== Segment start ==

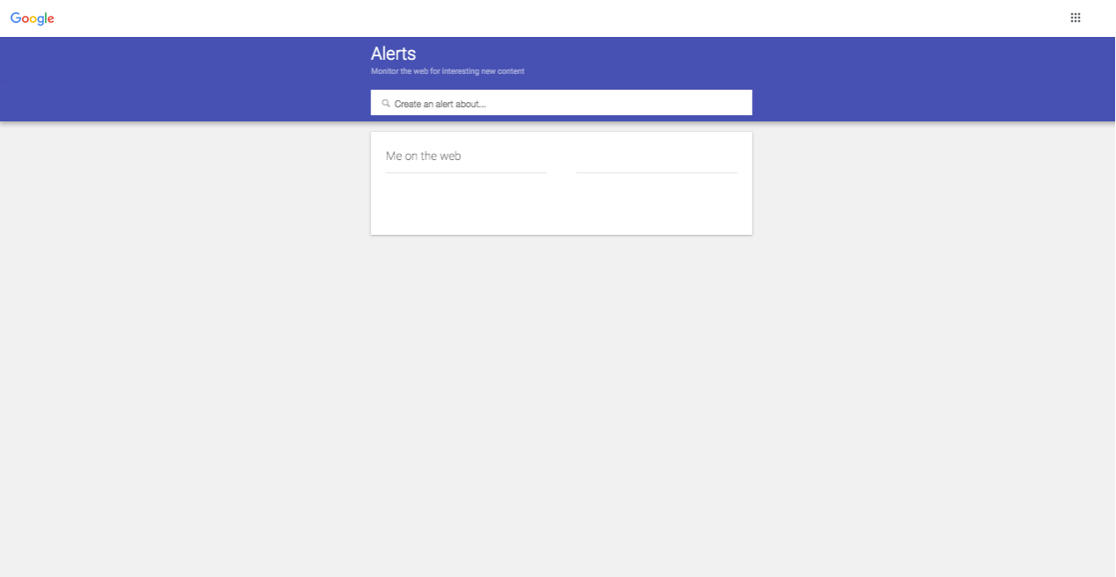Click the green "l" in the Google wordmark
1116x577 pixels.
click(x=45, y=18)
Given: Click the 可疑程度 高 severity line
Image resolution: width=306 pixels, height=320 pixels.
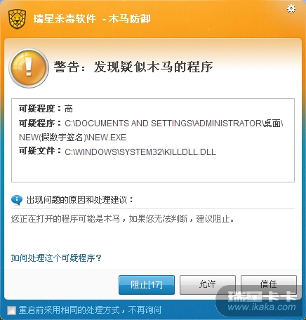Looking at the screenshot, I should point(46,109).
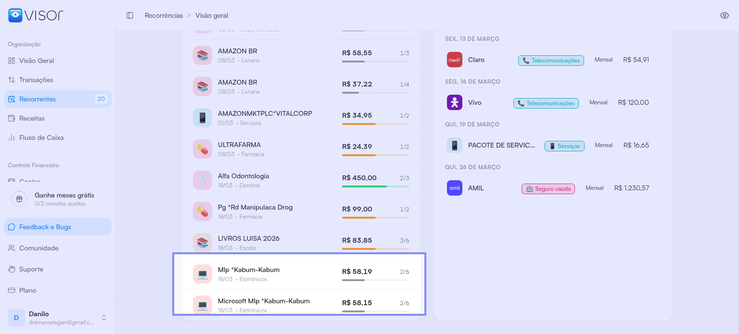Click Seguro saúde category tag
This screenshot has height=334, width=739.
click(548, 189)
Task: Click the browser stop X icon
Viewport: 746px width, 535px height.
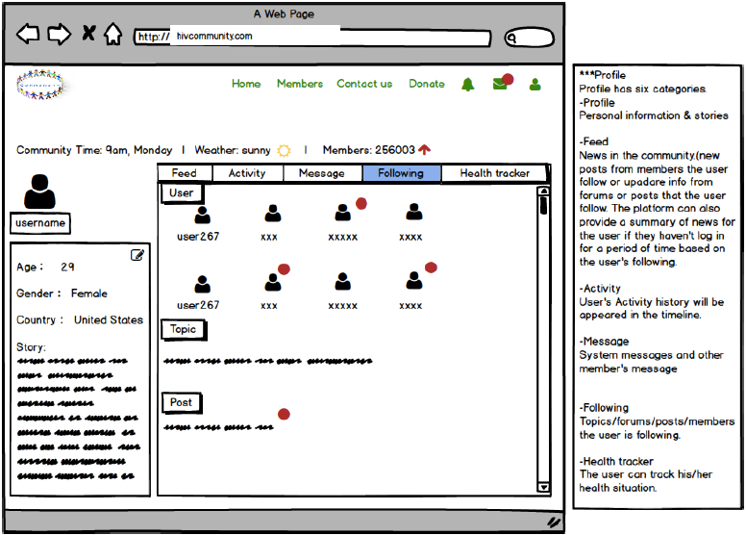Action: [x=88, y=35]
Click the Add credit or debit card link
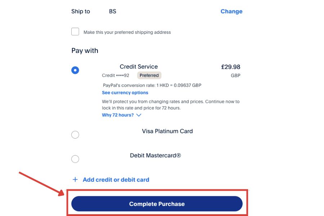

== Segment end ==

● **Work required**
Which lines run from the one holding "Viewport: 746px width, 535px height." through the end of the records? Reproduce them word for word, both ends included, with no pictures.

● **Task answer**
Viewport: 746px width, 535px height.
Action: [x=88, y=35]
Click the Add credit or debit card link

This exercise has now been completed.